[RECORDS FOR THE EXERCISE — start]

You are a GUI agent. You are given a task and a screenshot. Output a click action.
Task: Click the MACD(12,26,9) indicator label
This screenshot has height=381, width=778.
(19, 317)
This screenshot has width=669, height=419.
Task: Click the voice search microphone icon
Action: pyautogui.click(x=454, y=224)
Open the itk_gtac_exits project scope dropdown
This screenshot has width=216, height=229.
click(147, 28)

[RECORDS FOR THE EXERCISE — finish]

### EXERCISE GOAL
Retype each record above so that every word stays exactly the same.

### RESPONSE
You are a GUI agent. You are given a task and a screenshot. Output a click action.
Task: Click the MACD(12,26,9) indicator label
This screenshot has height=381, width=778.
(19, 317)
This screenshot has width=669, height=419.
Task: Click the voice search microphone icon
Action: pyautogui.click(x=454, y=224)
Open the itk_gtac_exits project scope dropdown
This screenshot has width=216, height=229.
click(147, 28)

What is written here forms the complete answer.